▶ [What to work on]
The expected output is the full data, repeated exactly, without pictures.

(Dataset items)
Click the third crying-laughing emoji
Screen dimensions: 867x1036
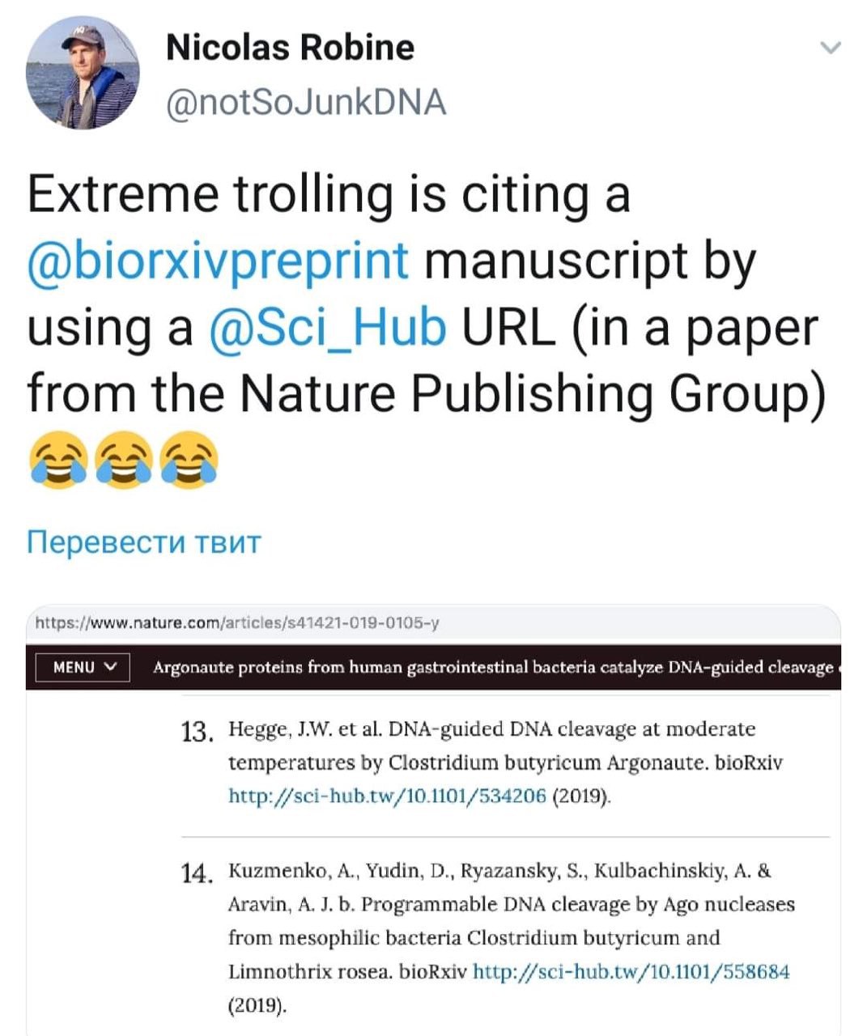[190, 459]
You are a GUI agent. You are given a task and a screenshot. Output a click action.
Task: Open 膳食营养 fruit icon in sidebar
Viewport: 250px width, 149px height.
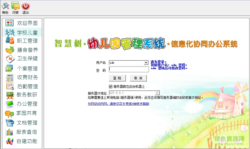pyautogui.click(x=10, y=50)
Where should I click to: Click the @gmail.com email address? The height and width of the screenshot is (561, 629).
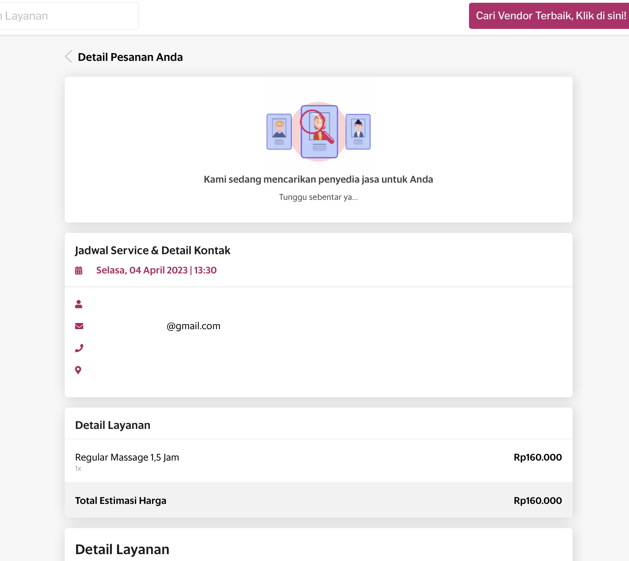[x=193, y=326]
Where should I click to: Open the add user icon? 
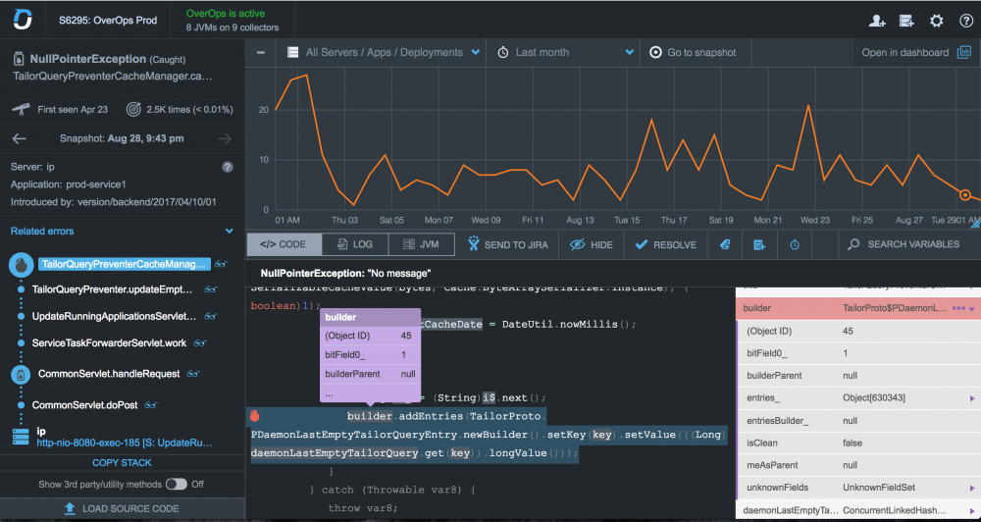click(x=877, y=21)

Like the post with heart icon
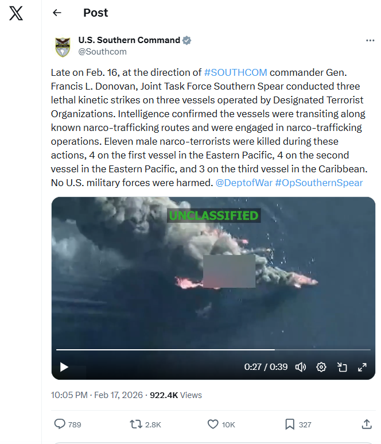pos(213,424)
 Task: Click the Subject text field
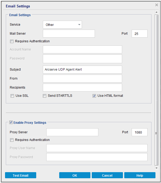click(x=82, y=70)
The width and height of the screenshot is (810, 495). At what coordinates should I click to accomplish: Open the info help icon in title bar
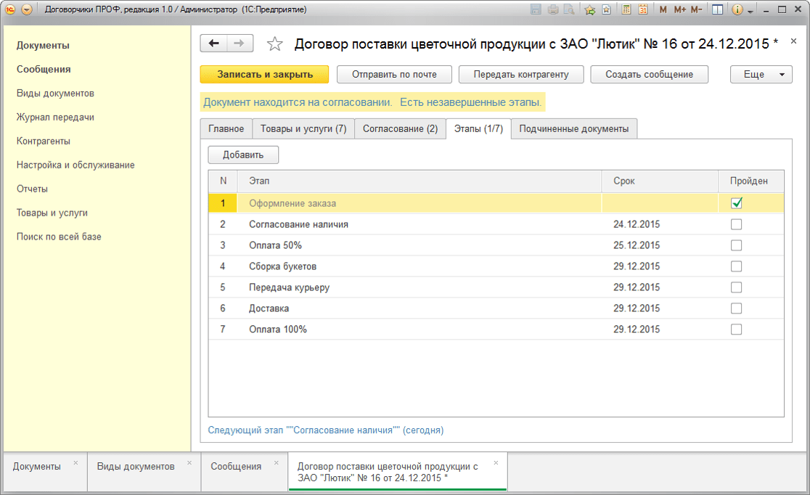click(x=737, y=9)
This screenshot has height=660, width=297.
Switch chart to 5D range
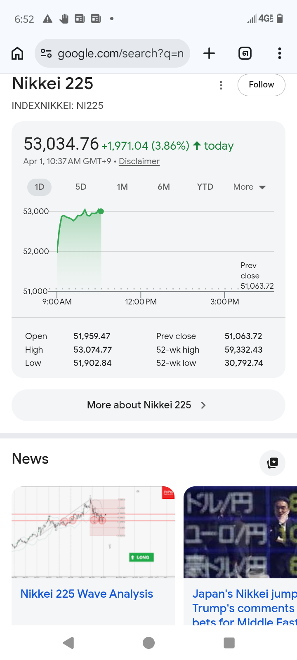[81, 187]
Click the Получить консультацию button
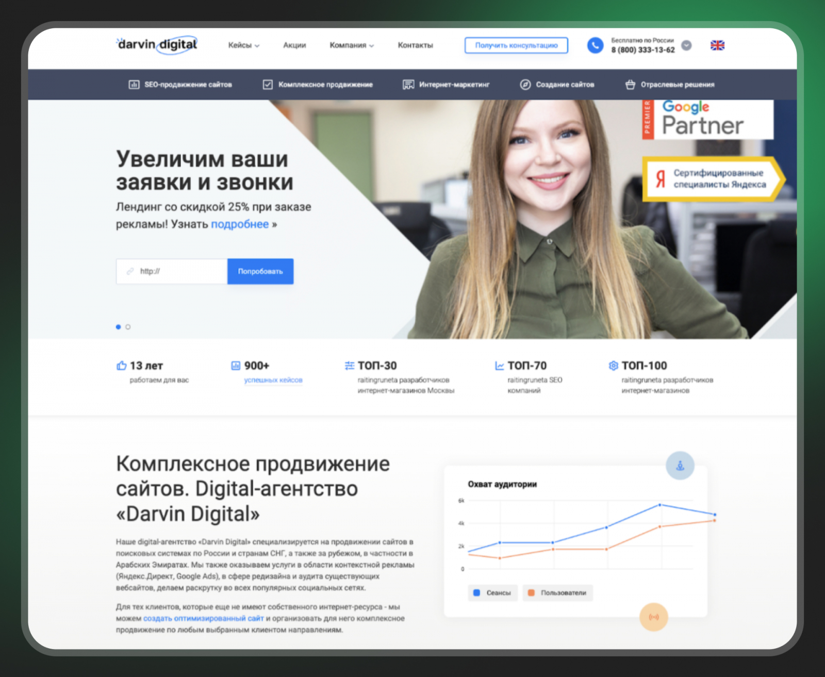This screenshot has width=825, height=677. click(516, 45)
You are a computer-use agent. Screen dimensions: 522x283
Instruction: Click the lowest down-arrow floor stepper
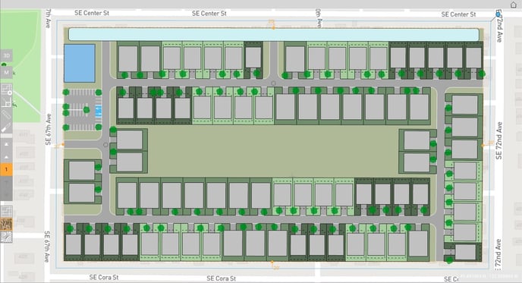6,195
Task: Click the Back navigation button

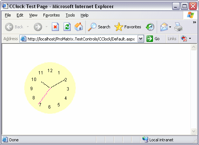Action: point(14,27)
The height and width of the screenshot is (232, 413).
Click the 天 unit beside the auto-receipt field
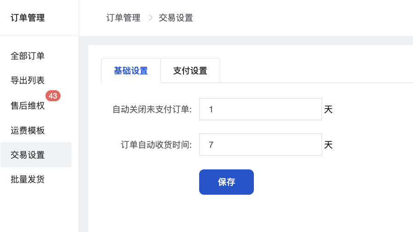tap(328, 145)
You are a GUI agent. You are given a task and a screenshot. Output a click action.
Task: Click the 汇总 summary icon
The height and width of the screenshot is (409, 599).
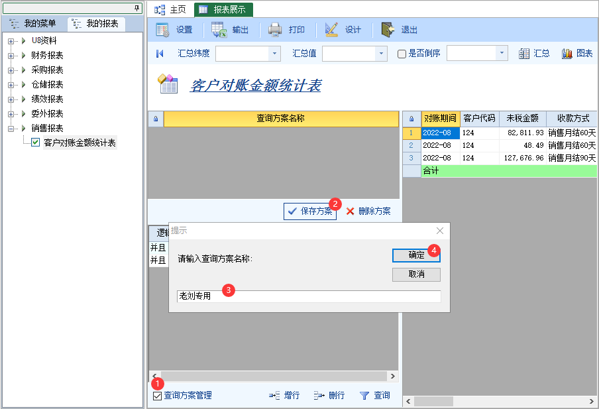point(524,54)
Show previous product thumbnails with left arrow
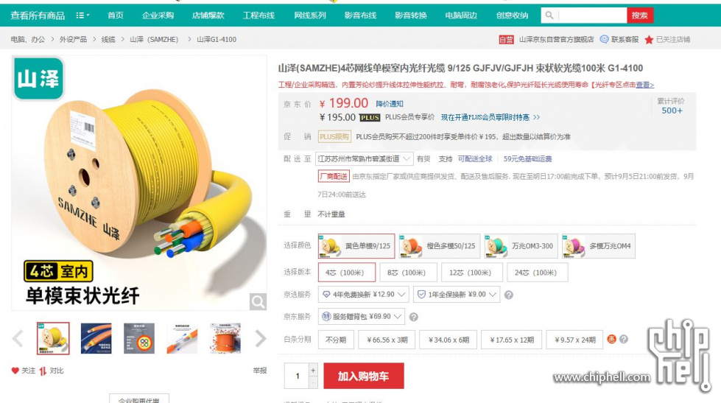This screenshot has height=403, width=721. click(x=18, y=339)
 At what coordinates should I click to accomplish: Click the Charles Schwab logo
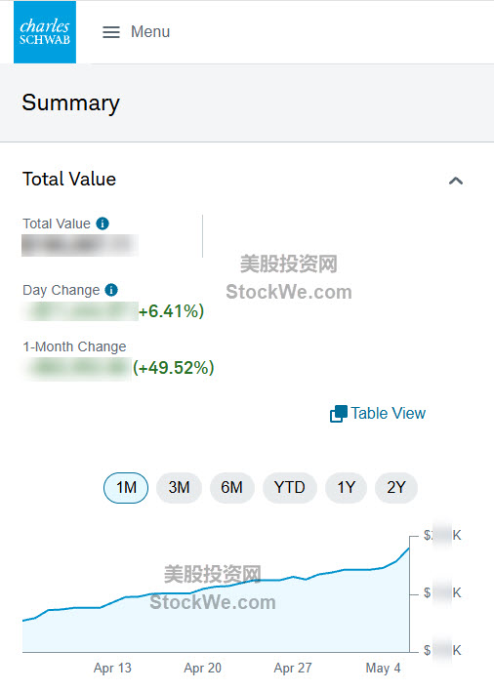45,32
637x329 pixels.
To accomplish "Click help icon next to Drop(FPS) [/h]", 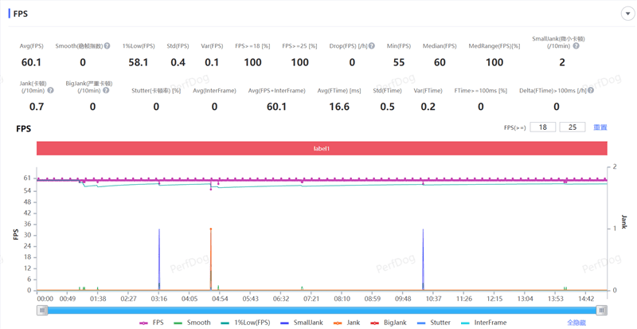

▶ [Reply]
Click the third crying-laughing emoji
Screen dimensions: 867x1036
[190, 459]
You are a GUI agent. You are given a task and a screenshot. Output a click action.
Task: Open 膳食营养 fruit icon in sidebar
Viewport: 250px width, 149px height.
pyautogui.click(x=10, y=50)
Where should I click to: Click the @gmail.com email address? The height and width of the screenshot is (561, 629).
[x=193, y=326]
Where should I click to: Open the add user icon? 
click(x=877, y=21)

Like the post with heart icon
pos(213,424)
 Task: Click the Subject text field
click(x=82, y=70)
The width and height of the screenshot is (810, 495). At what coordinates should I click to accomplish: Open the info help icon in title bar
click(x=737, y=9)
This screenshot has height=660, width=297.
Switch chart to 5D range
[81, 187]
Click the Получить консультацию button
This screenshot has width=825, height=677. click(516, 45)
You are a computer-use agent. Screen dimensions: 522x283
Instruction: Click the lowest down-arrow floor stepper
6,195
Task: Click the Back navigation button

Action: point(14,27)
The height and width of the screenshot is (232, 413).
Click the 天 unit beside the auto-receipt field
tap(328, 145)
You are a GUI agent. You are given a task and a screenshot. Output a click action.
Task: Click the 汇总 summary icon
The height and width of the screenshot is (409, 599).
point(524,54)
Show previous product thumbnails with left arrow
This screenshot has height=403, width=721. click(x=18, y=339)
 At what coordinates should I click to accomplish: Click the Charles Schwab logo
45,32
637x329 pixels.
To accomplish "Click help icon next to Drop(FPS) [/h]", 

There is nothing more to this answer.